Stebalien commented 6 years ago

I'd like to propose a way forward to make gx nicer to use. Basically, for me at least, the biggest time-sink is the lack of a dependency resolution system. Step 1 aims at working around the limitations in gx-workspace and step 2 aims to integrate better with existing package managers.

Motivation

Every dependency must update shared transitive dependencies in lock-step.
Updating a dependency deep in the dependency tree is really painful.
Updating dependencies often means firing off a bunch of PRs to get updated package.json files merged.
Dependencies not stored in gx are painful to use.
Using gx packages with other package managers can be painful.

Ignore the below proposal and take a look at https://github.com/whyrusleeping/gx/issues/179#issuecomment-408243162

~Proposal~

Step 1

This step aims to solve issues 1-4.

In this step, we'd add a feature to gx that's basically like gx-workspace but works on published packages instead of repos. That is, you'd run gx update --everywhere SomeHash to update the hash everywhere in the dependency tree. This tool would then:

Modify the package.json files in the published package.
Re-publish and get a new hash.

(@whyrusleeping has proposed this in the past)

One big downside is that we'd get a new package hash for every modified dependency. IPFS will deduplicate the files but this could still cause problems (users need to be very careful to pin everything).

The other downside is that we have no way to check these updates (other than to run the tests, which we should probably do). That is, packages can't specify semver constraints (yes, these don't guarantee anything but they can help).

Step 2

This step aims to solve issue 5 and the two issues introduced in step 1.

In this step, we'd switch to a package.json/package-lock.json setup following NPM's file formats as closely as possible. Ideally, we'd be able to make gx work with NPM packages without much trouble.

That is:

Add a generated package-lock.json file. We can use this file to lock in packages to specific IPFS hashes (and specific git commits for compatibility). This file MUST be checked into version control. Note: This fill will list every hash of every transitive dependency. This means we can update a transitive dependency without modifying the dependency.
Use the NPM dependency list format in package.json complete with semver, repos, etc.

This gives us:

Semver. That is, we can check semver versions when updating transitive dependencies and solving transitive dependency conflicts.
Fixes the downside from step 1. That is, we don't have to modify dependencies to update transitive dependencies.
Potentially allows us to integrate with tools like NPM. Ideally, we'd be able to use gx with javascript for our builds while allowing everyone else to continue using NPM without any additional work (they'd just wouldn't get the same guarantees).
Makes it easier to integrate with tools like go's dep. We should be able to autogenerate Godep.toml/Godep.lock files from our package.json/package-lock.json files.

However, this also has a drawback: We wouldn't be able to have a global $GOPATH/src/gx tree anymore because we'd need to rewrite each package's dependencies differently. This wasn't a problem in step 1 because we created entirely new packages when updating transitive dependencies.

On the other hand, I'm not sure if this drawback is that bad. gx-go rw is now fast enough that we can rewrite dependencies on the fly (on build) as long as we have a central place to cache unrewritten gx packages. That is:

Hardlink all files, gx and package (cp -rl), into a temporary GOPATH. This is a really fast operation.

SUPPLIED MATERIAL:
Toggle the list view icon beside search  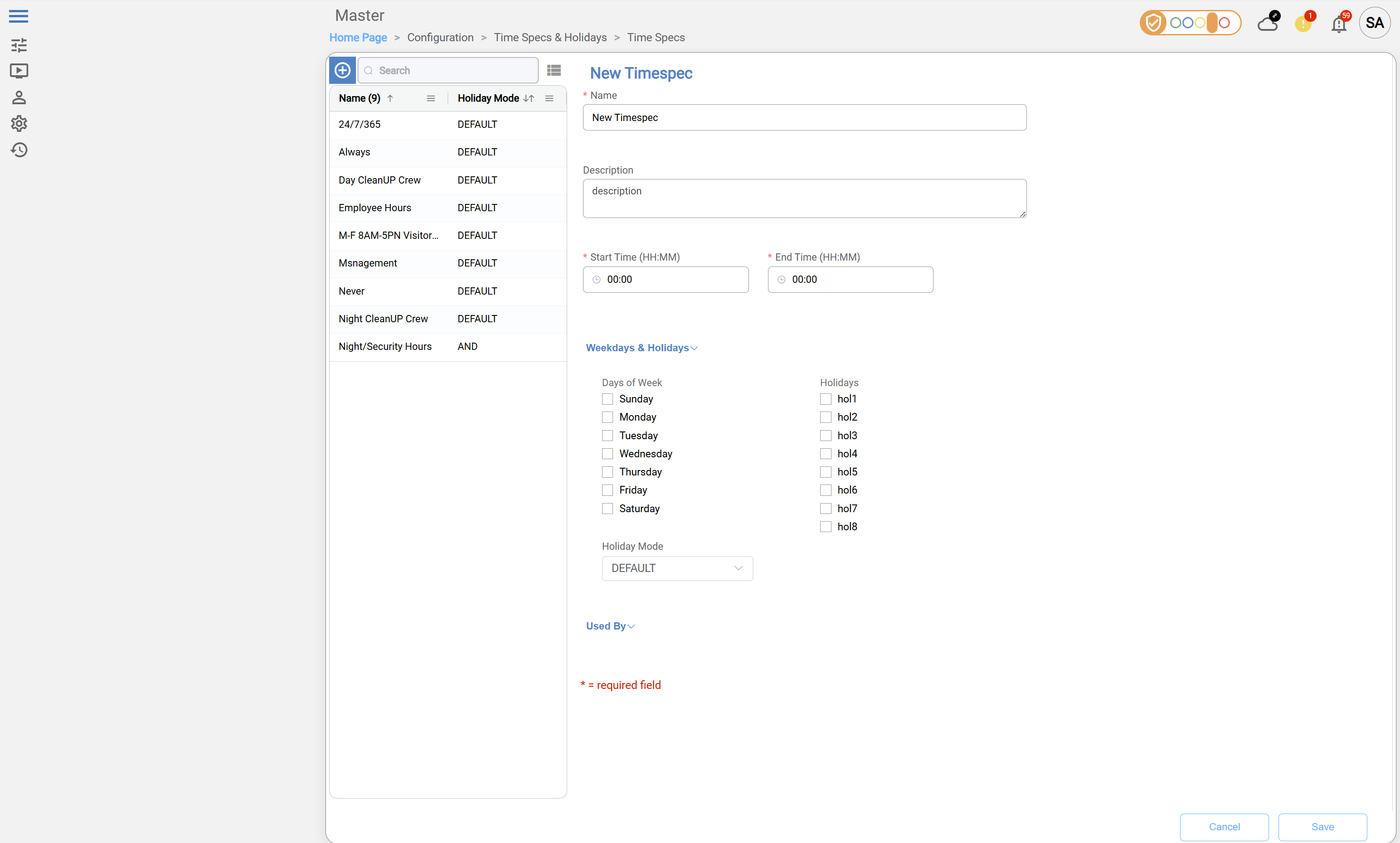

WHAT THE TASK REQUIRES: For each statement below, say yes or no to whether the gx proposal above supports it, and quote the words from the proposal that decide it. (a) The package-lock.json file described in step 2 has to be checked into version control. (b) Step 1 is meant to solve issue 5. (c) Hardlinking the files into a temporary GOPATH is described as a slow operation.

WRITTEN REPLY:
(a) Yes: "This file MUST be checked into version control."
(b) No: "This step aims to solve issues 1-4."
(c) No: "This is a really fast operation."